La scelta di porre alla produzione l'incolore Chris Brown forse è avvenuta per l'origine comune di entrambi come pianisti, ma chissà cos'avrebbero ottenuto John Simon o Bill Smyzick… perchè questo buon disco prosegue sulla falsariga dei predecessori, rifinisce quel grezzo piacevole che dominava agli esordi, ma non aggiunge altro. I partecipanti: Tony Scherr (ha suonato per Al Di Meola, Ani DI Franco, Bill Frisell) al basso, Gregor Beresford alla batteria e lo stesso Brown alle tastiere arrivano tutti da esperienze comuni, come il contributo di un'altra sodale del produttore ai cori, Kate Fenner. Questo lavoro è del 2017 ma suona come un abile compromesso fra l'epoca d'oro del rock country (1968-1972) e il declino di quello alternativo dopo il 2005. David Corley nello star distante dalla scorante modernità, dimostra ancora tutti i suoi pregi: chitarrista originale, pianista emotivo, cantante accorato, autore copioso; ma parimenti ciò stanno anche i suoi difetti, ovvero gli arrangiamenti.

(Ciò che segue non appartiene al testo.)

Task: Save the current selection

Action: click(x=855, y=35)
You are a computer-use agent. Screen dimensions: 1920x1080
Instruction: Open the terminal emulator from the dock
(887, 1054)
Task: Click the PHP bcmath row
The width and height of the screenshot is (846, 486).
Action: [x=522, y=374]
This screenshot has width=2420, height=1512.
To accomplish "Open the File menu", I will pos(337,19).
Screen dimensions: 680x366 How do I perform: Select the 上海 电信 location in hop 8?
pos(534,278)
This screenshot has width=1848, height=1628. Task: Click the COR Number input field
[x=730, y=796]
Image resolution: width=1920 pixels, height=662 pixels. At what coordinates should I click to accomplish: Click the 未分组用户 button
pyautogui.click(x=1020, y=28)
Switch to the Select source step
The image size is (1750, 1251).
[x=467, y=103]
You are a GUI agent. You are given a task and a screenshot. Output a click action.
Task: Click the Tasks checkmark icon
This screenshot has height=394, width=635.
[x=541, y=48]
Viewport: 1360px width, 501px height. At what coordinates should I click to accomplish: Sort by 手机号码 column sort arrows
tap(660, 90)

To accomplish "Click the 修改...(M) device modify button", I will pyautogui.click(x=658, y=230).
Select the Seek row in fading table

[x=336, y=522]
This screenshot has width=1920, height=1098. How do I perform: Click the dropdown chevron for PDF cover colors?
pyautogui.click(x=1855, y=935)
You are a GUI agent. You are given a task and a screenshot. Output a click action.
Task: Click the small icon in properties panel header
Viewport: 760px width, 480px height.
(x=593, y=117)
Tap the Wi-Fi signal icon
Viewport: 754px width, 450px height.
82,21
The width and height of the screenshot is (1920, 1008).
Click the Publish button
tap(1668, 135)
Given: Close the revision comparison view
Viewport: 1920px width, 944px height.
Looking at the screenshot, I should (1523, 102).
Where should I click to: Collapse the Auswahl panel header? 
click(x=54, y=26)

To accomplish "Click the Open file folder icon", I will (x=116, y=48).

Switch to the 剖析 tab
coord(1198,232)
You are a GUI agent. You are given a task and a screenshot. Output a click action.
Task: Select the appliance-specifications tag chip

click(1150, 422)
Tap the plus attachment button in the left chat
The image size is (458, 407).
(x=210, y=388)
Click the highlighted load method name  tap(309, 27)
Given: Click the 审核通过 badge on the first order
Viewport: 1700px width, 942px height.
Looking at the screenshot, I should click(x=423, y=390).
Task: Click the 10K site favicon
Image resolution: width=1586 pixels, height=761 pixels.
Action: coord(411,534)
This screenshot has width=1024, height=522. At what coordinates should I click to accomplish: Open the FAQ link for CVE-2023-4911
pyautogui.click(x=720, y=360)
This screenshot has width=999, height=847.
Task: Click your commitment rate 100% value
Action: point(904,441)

La ripetitività individuata da Gianfranco Callieri nel recensire su queste pagine i dischi precedenti, è divenuta cifra stilistica, al punto che le canzoni potrebbero venir ridotte della metà di durata, ma Corley sceglie d'interpretarne le parti con un'intensità che le salva dai rischi della noia. Vision Pilgrim in sette minuti immette l'ascoltatore in un crocevia sublime fra il primo Neil Young e il secondo Bob Seger, un dialogo ossessivo e sublime fra chitarre e pianoforte in cui risuona un cenno al Soul di inizio anni Sessanta; Never Say Your Name indulge in un climax dilatato, Whirl è toccante per via del testo autobiografico e gioca un ponte fra Tom Waits e Jackson Browne, Splendid Now è un altro bozzetto pieno d'incastri blues nel flusso country, A Lifitime of Mornings porta l'attenzione sulla calma desolazione del suo passato di camionista. In Desert Mission si capta molto il peso di Brown, una rilettura della Band fatta nello stile cantautorale novantiano canadese, come in Splendid Now il compromesso fra i due genera un ibrido incerto fra le fonti sonore scelte finchè spicca il volo nell'epico finale, mentre i difetti emergono nelle protratte Burning Chrome e Down With the Universe.

Il grande capolavoro del disco è l'omonima: il lamento riverberato di Corley si staglia flebilmente possente sulla lotta continua fra chitarra e piano minimali, mentre la sezione ritmica incede con un ritmo ferroviario a scartamento ridotto, una risposta country ai Mercury Rev. La produzione di Brown esalta il lato già conosciuto del nostro, ma suoni più lucenti avrebbero donato una svolta alla sua carriera. Ciò detto Zero Moon, nella lunga notte di quest'epoca, è il canto lugubre e scorato di un paesaggio senza luna illuminato dalla consapevolezza di David Corley, sopravvissuto a due infarti, una vita da camionista e musicista e in fuga dalla miseria rurale dell'Indiana. Superba la copertina, uscita dagli anni 1970, anche lei lontana dalle miserie odierne. Ultima riflessione: che in questo periodo il meglio venga dai non più giovani?